Wednesday, 11 September 2013

Diana And 9/11

It was a Sunday morning in August 1997. I had woken up early, and turned on the TV and went straight to ITV (or ITV1 as it is now) and went to Teletext (remember that?). That week there had been its poll about who had had the best year since their divorce - the Prince of Wales or Diana, Princess of Wales.

That morning the poll had been removed. Maybe because the headline was "Diana, Dodi Killed In Car Crash".

And 16 years later the conspiracy theorists keep on. Watergate has a lot to answer for - the smugness of the conspiracy theorists as they giggle at the "sheeple" who are "gullible" enough to believe the official report. The constant Daily Express headlines.

The way the Daily Mail does its "forensic study" - hey, let's ignore the testimony from the witnesses at the hotel or the hospital. Who needs that when you have an unsigned page torn from an exercise book? Or the classic "my mate overheard a bloke down the pub who said he knew that..."?

If Diana was "clearly pregnant" just 4 weeks after meeting Dodi Fayed, then either she was not pregnant by him (I guess conspiracy theorists never had sex education lessons at school) or else babies developed in her womb very quickly.

And of course, the conclusion is that the security forces killed Diana because she was pregnant with a child who would be the half-sibling of the future "Head of the Church of England" and she was the mother of "the future King of England."

Sorry, but firstly, Jesus Christ is the Head of the Church of England, and secondly the last King of England was William III.

One of the most overworked phrases in the media is the shock-horror "constitutional crisis". No, a Scotsman becoming "Prime Minister of England" (a post that has never existed) is not a "constitutional crisis". Two Presidential candidates gaining 269 electoral college votes might be a political crisis, but is not a "constitutional crisis" (the American constitution is clear what happens then). And the mother of a future monarch having a child by a Muslim man is a constitutional crisis how, exactly?

One day in September 2001 I was based at Southampton University - I had submitted my PhD thesis for St Andrews University, had had my viva and was then back at my parents' to live while I jobhunted. But I had to make amendments to my thesis, and the agreement was that I would have a desk and computer at Southampton to do this. And that day I received an invitation for a two-day assessment (in Bournemouth) for a job in Andover. I had popped out to buy a street map for North Hampshire, and when I got back someone mentioned that a plane had crashed into the World Trade Center.

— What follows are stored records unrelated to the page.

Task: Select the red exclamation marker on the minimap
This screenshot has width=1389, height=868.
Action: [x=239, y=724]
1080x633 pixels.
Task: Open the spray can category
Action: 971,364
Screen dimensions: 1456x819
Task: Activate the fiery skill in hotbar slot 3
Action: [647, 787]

I went back to my desk, assuming that this was one of these hobby pilots in a small plane who had lost control and hit the Center. Sad for the pilot, pessengers and their families, but nothing major.

Early afternoon I took a break and noticed that people were crowding round a TV. Then I realised that what I thought had happened was wrong.

And of course, you get the conspiracy theorists with 9/11 - in the fog of news, some details wlll be got wrong, and these get corrected by news media as they got them wrong, not because of pressure from the White House or Pentagon to back an "official" version.

There is one thing that I have thought about. Consider the susceptible-to-radicalisation young Muslim man. From late 1997 he is hearing - and having Western conspiracy theorists "confirm" - that security forces from the United Kingdom and the USA bumped off a British princess for the "crime" of falling in love with a Muslim. What view will he develop of the West from those sort of conspiracy theories? How will they radicalise him?